I shall now make a statement in my capacity as the Secretary of State for Foreign and Commonwealth Affairs of the United Kingdom, of Great Britain and Northern Ireland. I’d like to open the session by thanking Mr Voronkov and Ms Coninsx for their briefing on the Secretary-General’s report on the threat posed by the Daesh to international peace and security. I’d also like to welcome Dr Joana Cook. Thank you for sharing the key findings of your report on Daesh women and minors which shows the value of inviting civil society and researchers to inform our discussions.
In the summer of 2014 Daesh swept down the Tigris and Euphrates valleys capturing thousands of square miles of Iraq and Syria and imposing its pitiless rule on millions of people in an area that was once the cradle of civilization. Over the next 3 years, attacks that were directed, inspired or enabled by Daesh would claim more than 30,000 lives including 181 attacks outside Iraq and Syria.
The world responded by forming a Global Coalition to defeat this threat and military action by many countries including my own has driven Daesh from almost all of its domain and liberated millions from its oppression.
But the point I wish to emphasise today is that this has not been vanquished and the root causes of its emergence have yet to be resolved. Britain shares the assessment of the Secretary-General’s report that Daesh is responding to the loss of territory by evolving into a covert terrorist network that branches as far apart as Afghanistan, Libya and Yemen.

Brief – Reproduce the passage of the statement that opens with the words containing "In the summer" and closes with "Iraq and Syria.", replacing "Daesh" with "ISIL" throughout. The material that follows is separate from the statement.

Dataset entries
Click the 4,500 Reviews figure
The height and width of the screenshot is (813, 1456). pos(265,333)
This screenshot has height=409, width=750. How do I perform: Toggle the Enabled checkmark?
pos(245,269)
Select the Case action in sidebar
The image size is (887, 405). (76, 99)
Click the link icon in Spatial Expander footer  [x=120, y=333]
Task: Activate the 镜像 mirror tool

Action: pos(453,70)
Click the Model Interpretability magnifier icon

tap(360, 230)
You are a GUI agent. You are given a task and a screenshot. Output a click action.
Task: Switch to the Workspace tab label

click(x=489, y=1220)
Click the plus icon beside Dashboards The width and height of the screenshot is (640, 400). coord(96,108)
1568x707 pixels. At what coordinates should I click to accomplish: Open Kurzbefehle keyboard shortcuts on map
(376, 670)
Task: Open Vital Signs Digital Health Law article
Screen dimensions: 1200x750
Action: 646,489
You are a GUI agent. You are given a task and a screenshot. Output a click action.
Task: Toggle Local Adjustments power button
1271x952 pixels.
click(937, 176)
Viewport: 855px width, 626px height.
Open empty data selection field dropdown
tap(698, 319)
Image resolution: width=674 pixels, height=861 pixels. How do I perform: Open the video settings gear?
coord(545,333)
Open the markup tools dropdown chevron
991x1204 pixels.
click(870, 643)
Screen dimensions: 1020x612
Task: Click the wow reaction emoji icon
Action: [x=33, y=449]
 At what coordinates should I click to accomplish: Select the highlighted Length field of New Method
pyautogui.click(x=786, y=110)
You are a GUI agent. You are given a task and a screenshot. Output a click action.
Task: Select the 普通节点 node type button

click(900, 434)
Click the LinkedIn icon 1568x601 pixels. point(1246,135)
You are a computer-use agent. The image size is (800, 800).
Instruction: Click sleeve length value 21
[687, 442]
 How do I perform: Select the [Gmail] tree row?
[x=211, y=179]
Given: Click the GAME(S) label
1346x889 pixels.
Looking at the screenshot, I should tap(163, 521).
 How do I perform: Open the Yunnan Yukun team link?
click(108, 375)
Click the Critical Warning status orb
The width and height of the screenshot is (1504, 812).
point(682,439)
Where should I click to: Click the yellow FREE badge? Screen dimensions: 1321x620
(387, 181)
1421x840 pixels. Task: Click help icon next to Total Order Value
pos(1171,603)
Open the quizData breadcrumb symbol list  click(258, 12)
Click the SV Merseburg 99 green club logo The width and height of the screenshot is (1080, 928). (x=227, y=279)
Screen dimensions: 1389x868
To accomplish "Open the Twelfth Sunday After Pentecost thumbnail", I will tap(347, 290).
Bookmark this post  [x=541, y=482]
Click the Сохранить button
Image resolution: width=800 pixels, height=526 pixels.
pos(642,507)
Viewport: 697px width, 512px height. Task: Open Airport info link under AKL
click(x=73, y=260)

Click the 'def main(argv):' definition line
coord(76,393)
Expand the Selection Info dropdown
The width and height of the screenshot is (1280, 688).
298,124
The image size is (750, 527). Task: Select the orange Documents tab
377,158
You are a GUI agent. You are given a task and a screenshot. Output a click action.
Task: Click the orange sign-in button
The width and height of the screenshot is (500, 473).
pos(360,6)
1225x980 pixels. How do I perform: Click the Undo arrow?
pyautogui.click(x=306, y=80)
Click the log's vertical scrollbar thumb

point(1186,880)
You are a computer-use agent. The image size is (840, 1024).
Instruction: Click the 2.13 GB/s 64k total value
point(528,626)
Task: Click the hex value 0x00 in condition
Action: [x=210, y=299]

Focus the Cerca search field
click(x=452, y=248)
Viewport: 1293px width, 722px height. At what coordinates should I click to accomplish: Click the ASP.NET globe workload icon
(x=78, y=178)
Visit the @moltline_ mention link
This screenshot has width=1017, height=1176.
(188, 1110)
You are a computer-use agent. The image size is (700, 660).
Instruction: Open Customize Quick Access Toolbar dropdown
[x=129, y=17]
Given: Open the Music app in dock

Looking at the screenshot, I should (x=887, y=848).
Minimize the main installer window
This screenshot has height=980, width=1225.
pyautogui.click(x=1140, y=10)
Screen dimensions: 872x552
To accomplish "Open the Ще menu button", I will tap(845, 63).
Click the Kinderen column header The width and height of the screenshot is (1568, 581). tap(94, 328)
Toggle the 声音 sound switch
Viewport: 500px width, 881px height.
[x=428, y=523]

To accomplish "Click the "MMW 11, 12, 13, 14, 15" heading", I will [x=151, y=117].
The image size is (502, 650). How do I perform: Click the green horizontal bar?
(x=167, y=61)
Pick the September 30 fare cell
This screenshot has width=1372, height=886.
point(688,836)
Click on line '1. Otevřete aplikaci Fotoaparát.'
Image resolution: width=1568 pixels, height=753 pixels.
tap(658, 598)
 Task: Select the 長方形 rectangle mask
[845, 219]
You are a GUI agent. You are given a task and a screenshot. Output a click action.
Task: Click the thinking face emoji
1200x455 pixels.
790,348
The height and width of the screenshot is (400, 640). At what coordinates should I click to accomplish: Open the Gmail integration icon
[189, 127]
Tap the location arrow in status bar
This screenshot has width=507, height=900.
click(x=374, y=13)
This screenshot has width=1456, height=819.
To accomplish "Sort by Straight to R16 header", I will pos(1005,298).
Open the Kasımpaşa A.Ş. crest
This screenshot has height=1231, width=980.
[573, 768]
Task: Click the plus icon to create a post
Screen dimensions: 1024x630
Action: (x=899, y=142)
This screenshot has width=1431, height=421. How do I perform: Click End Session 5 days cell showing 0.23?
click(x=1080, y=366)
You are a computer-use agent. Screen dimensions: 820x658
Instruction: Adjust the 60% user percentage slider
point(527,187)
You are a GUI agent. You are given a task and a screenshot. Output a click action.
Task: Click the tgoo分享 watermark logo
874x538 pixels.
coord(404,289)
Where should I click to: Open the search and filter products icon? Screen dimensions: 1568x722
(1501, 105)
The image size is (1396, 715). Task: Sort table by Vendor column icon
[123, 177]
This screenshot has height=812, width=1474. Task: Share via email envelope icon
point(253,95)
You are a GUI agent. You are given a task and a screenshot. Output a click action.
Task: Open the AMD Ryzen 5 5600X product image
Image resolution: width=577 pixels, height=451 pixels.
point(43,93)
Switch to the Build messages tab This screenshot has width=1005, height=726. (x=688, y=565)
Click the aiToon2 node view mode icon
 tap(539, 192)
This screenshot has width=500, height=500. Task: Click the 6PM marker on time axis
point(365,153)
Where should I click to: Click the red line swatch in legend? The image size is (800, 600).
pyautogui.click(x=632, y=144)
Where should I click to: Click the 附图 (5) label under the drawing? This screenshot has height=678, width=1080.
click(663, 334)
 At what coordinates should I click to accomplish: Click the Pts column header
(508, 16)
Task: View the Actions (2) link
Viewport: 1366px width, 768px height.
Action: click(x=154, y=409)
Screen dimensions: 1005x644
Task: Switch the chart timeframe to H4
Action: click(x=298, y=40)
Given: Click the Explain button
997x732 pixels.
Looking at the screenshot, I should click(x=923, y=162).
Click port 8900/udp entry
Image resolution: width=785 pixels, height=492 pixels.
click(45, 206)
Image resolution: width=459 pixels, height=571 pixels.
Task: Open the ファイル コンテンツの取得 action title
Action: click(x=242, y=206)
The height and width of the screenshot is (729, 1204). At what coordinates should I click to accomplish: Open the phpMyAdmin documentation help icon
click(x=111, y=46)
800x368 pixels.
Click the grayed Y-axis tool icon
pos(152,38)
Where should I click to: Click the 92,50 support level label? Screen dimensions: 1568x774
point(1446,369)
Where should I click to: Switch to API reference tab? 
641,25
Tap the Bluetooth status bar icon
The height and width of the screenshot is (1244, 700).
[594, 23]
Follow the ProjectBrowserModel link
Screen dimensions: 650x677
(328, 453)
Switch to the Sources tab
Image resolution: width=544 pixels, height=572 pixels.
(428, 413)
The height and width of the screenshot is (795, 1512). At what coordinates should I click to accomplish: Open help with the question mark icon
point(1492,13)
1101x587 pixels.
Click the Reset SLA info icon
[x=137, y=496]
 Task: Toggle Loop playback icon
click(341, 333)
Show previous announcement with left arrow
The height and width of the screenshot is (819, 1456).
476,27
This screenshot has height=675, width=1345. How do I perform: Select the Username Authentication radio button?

Exercise result –
In the summer of 2014 ISIL swept down the Tigris and Euphrates valleys capturing thousands of square miles of Iraq and Syria and imposing its pitiless rule on millions of people in an area that was once the cradle of civilization. Over the next 3 years, attacks that were directed, inspired or enabled by ISIL would claim more than 30,000 lives including 181 attacks outside Iraq and Syria.